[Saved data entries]

** Start **

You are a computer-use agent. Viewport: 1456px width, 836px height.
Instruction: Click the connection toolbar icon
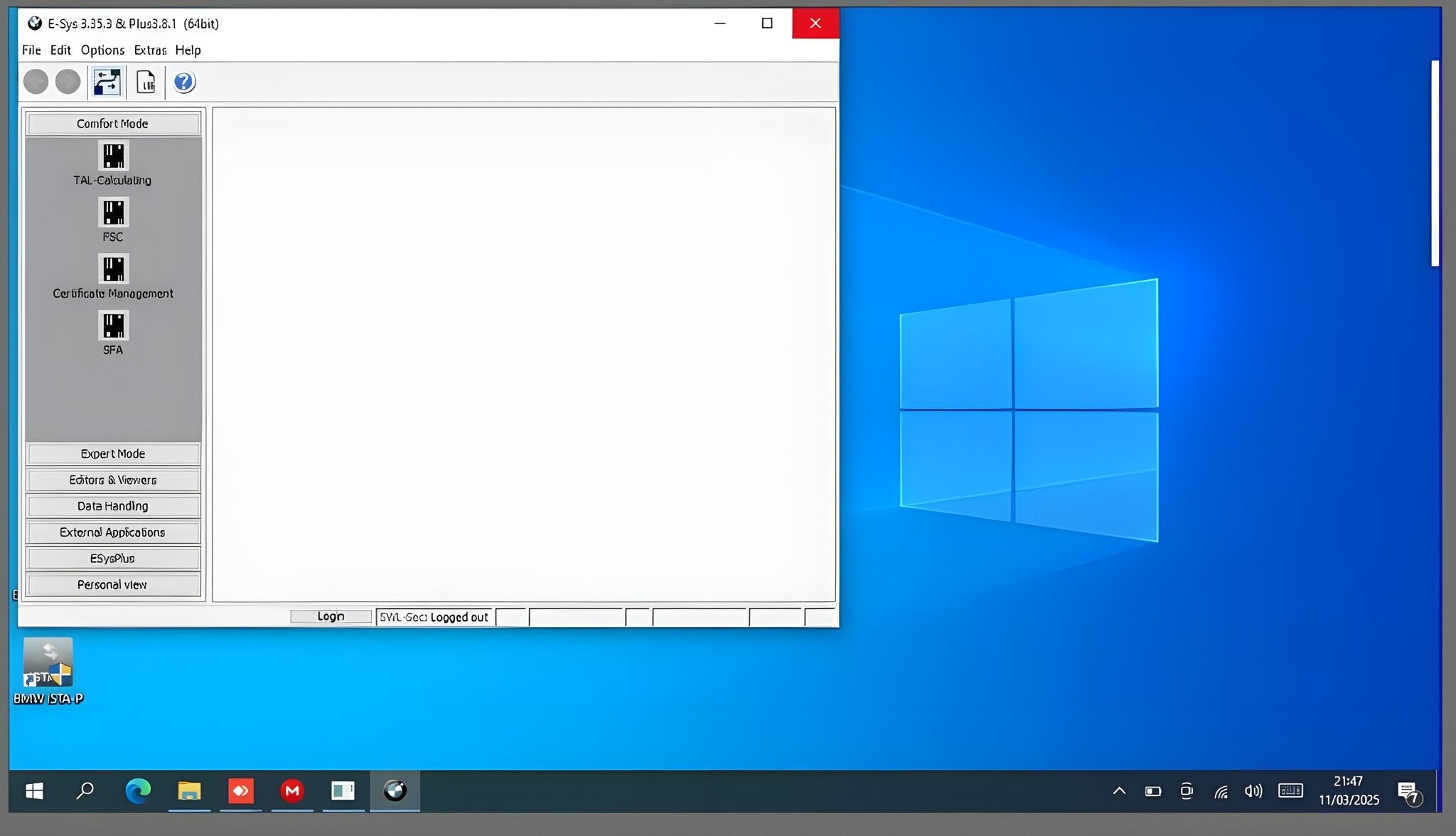(x=107, y=82)
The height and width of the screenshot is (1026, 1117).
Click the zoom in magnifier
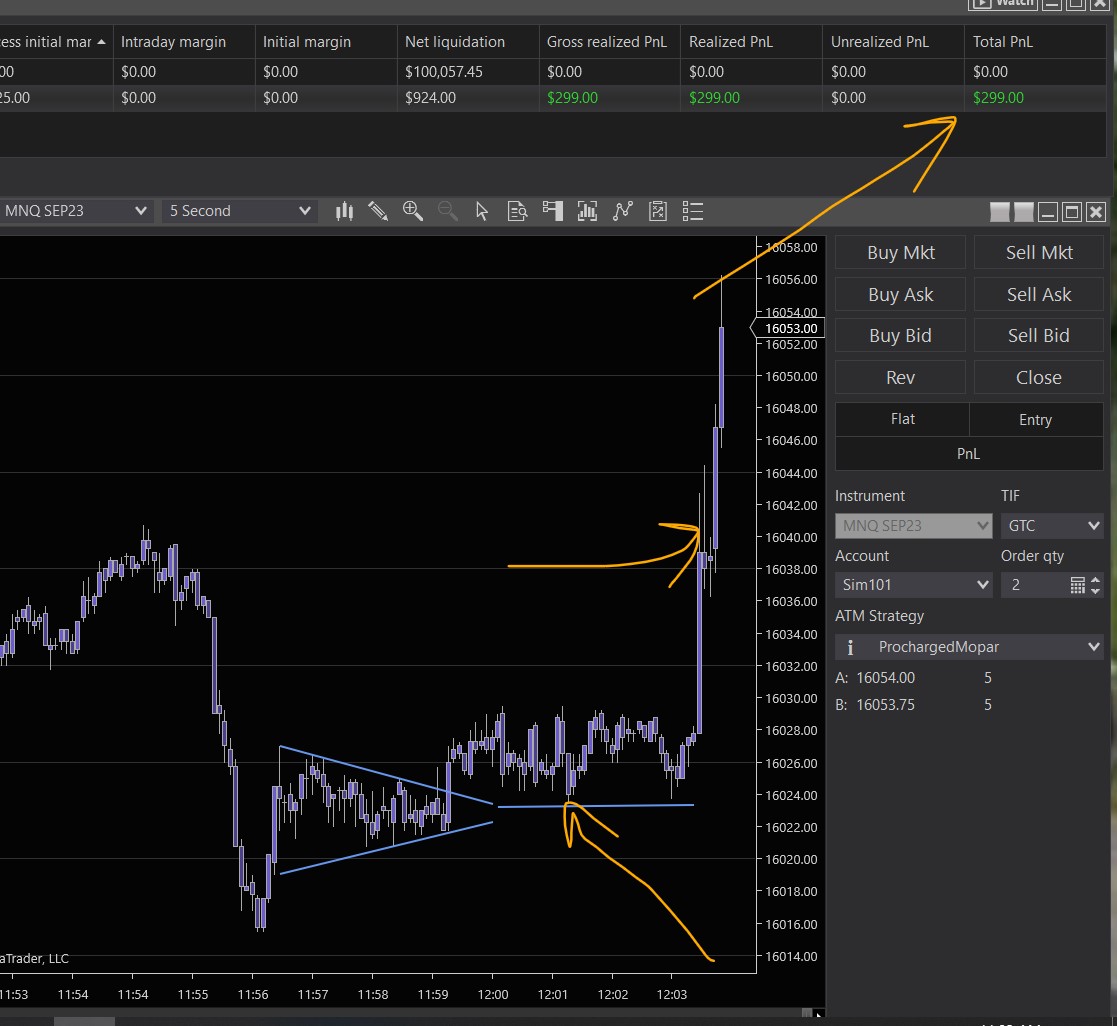pos(412,211)
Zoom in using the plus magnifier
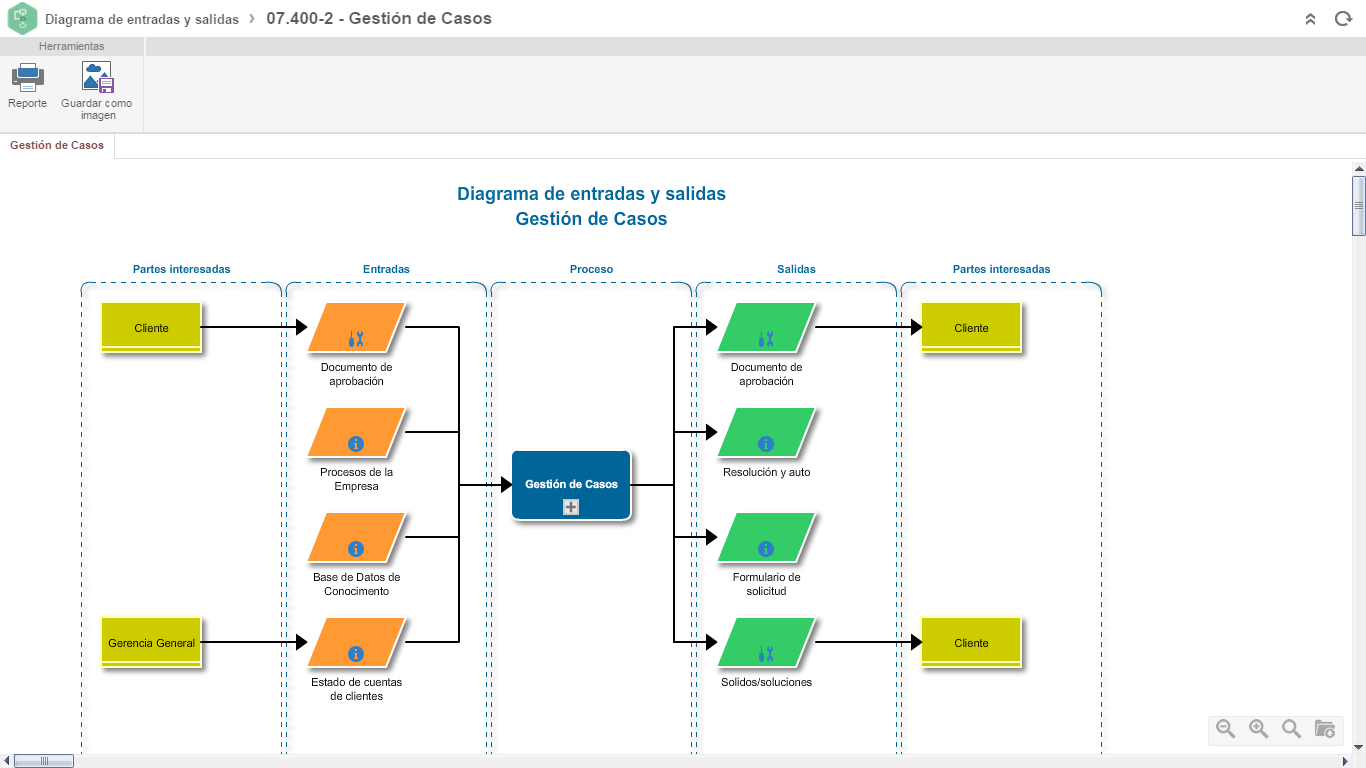 pyautogui.click(x=1259, y=729)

** End **

**TASK OBJECTIVE:** Express each of the items above as one row of a two-column CSV with the header item_text,answer. Put each field in double quotes, turn any line breaks into spaces, and leave the pictures out.

**WRITTEN RESPONSE:**
item_text,answer
"You are a computer-use agent. Viewport: 1456px width, 836px height. Instruction: Click the connection toolbar icon","(x=107, y=82)"
"The height and width of the screenshot is (1026, 1117). Click the zoom in magnifier","pos(412,211)"
"Zoom in using the plus magnifier","pyautogui.click(x=1259, y=729)"